Your goal:
Rewrite the listing below, replacing every "Canon" with "Nikon" and leaving everything else unchanged. Leave the pictures out of your answer.

○ ○ ○ ○ ○

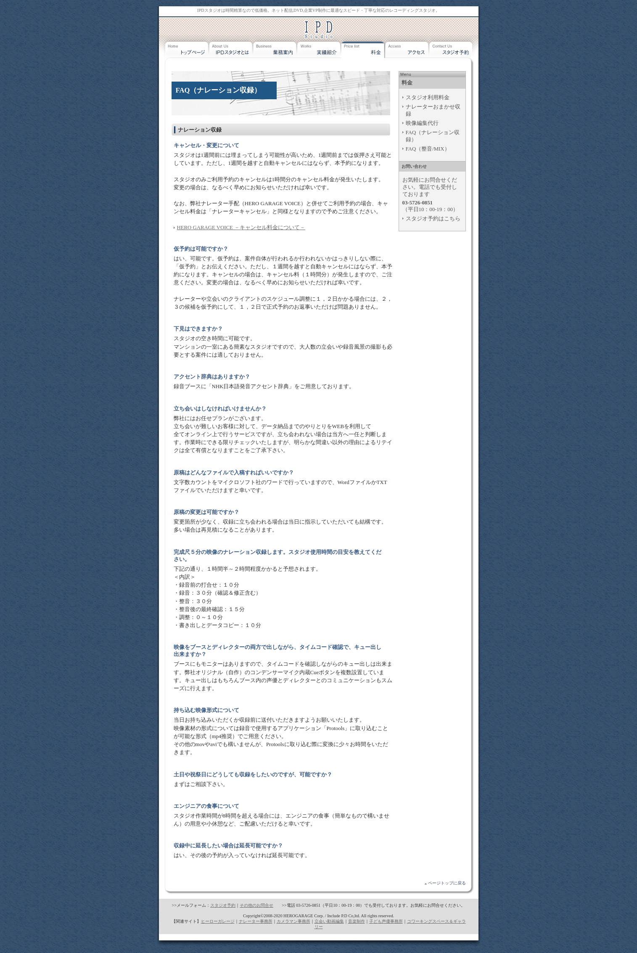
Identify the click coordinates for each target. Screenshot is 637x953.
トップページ (187, 52)
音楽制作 (356, 921)
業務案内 (275, 52)
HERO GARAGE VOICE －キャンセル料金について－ (241, 227)
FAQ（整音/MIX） (428, 149)
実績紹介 (319, 52)
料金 (363, 52)
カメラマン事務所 (293, 921)
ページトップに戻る (447, 883)
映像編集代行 (422, 123)
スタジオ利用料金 (427, 98)
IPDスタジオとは (231, 52)
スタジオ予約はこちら (433, 219)
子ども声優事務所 (386, 921)
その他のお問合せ (256, 905)
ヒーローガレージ (218, 921)
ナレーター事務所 (255, 921)
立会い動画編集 (329, 921)
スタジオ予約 (452, 52)
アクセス (408, 52)
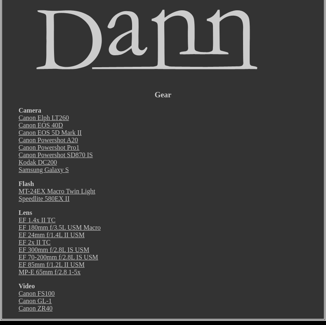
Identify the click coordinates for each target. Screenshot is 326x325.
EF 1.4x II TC (37, 220)
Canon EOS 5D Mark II (50, 132)
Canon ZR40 (35, 308)
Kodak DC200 (38, 162)
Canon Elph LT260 (44, 117)
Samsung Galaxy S (44, 169)
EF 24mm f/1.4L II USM (52, 234)
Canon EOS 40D (41, 125)
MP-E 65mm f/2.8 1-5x (49, 272)
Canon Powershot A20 (48, 140)
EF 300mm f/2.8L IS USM (54, 249)
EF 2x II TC (34, 242)
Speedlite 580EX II (44, 198)
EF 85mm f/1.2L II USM (52, 264)
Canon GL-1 (35, 300)
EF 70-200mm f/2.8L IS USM (58, 257)
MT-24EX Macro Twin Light (57, 191)
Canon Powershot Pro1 (49, 147)
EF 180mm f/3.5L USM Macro (60, 227)
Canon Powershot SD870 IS (56, 154)
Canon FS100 (37, 293)
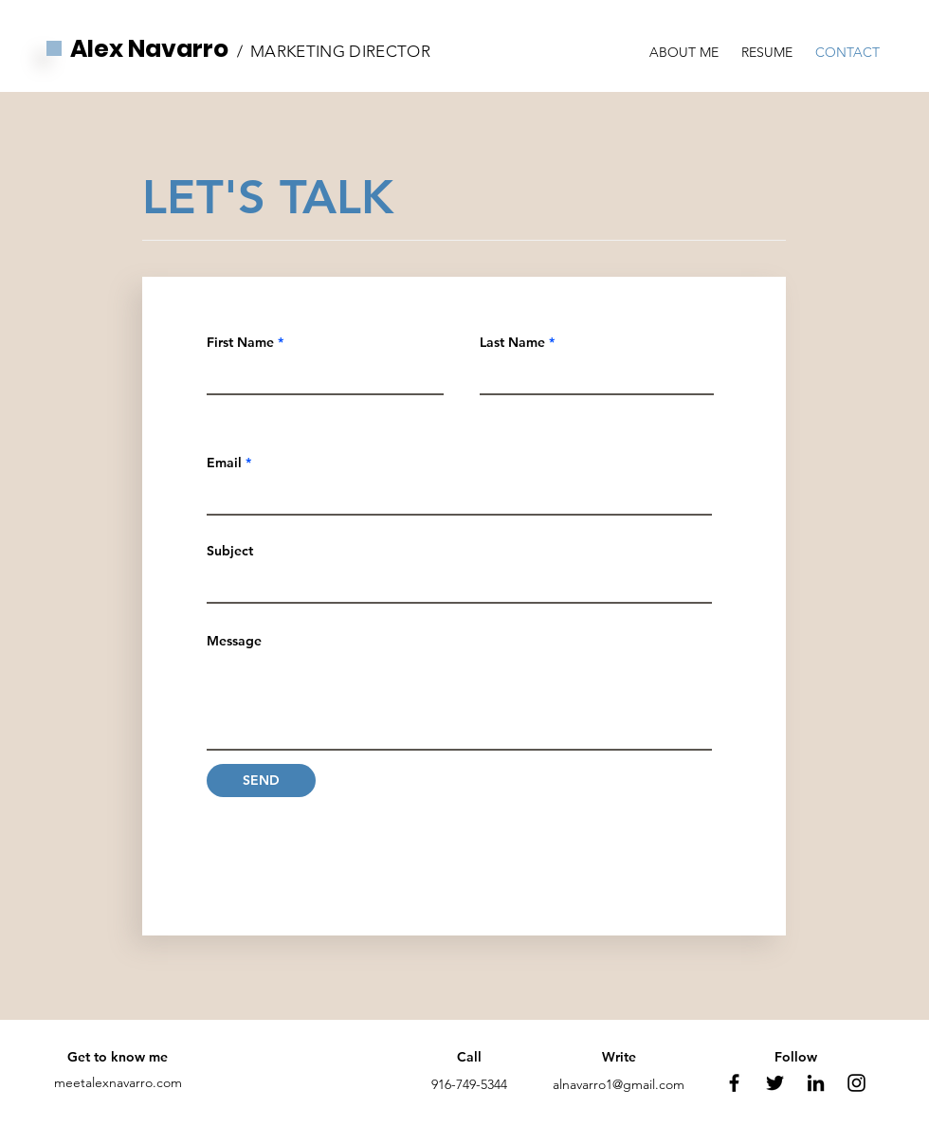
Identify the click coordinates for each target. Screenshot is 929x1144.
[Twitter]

○ ○ ○ ○ ○

Full solution:
Identify the click coordinates for each target. Screenshot is 637x953.
トップページ (187, 52)
音楽制作 (356, 921)
業務案内 (275, 52)
HERO GARAGE VOICE －キャンセル料金について－ (241, 227)
FAQ（整音/MIX） (428, 149)
実績紹介 (319, 52)
料金 (363, 52)
カメラマン事務所 (293, 921)
ページトップに戻る (447, 883)
映像編集代行 (422, 123)
スタジオ利用料金 (427, 98)
IPDスタジオとは (231, 52)
スタジオ予約はこちら (433, 219)
子ども声優事務所 (386, 921)
その他のお問合せ (256, 905)
ヒーローガレージ (218, 921)
ナレーター事務所 (255, 921)
立会い動画編集 (329, 921)
スタジオ予約 (452, 52)
アクセス (408, 52)
Identify the click coordinates for each target. Screenshot is 326x325.
EF 1.4x II TC (37, 220)
Nikon EOS 5D Mark II (50, 132)
Nikon ZR40 (35, 308)
Kodak DC200 (38, 162)
Nikon Elph LT260 (44, 117)
Samsung Galaxy S (44, 169)
EF 24mm f/1.4L II USM (52, 234)
Nikon EOS 40D (41, 125)
MP-E 65mm f/2.8 1-5x (49, 272)
Nikon Powershot A20 (48, 140)
EF 300mm f/2.8L IS USM (54, 249)
EF 2x II TC (34, 242)
Speedlite 580EX II (44, 198)
EF 85mm f/1.2L II USM (52, 264)
Nikon GL-1 (35, 300)
EF 70-200mm f/2.8L IS USM (58, 257)
MT-24EX Macro Twin Light (57, 191)
Nikon Powershot Pro1 (49, 147)
EF 180mm f/3.5L USM Macro (60, 227)
Nikon Powershot SD870 IS (56, 154)
Nikon FS100 (37, 293)
Identify the click coordinates for each target. Screenshot is 929x1144.
[Twitter]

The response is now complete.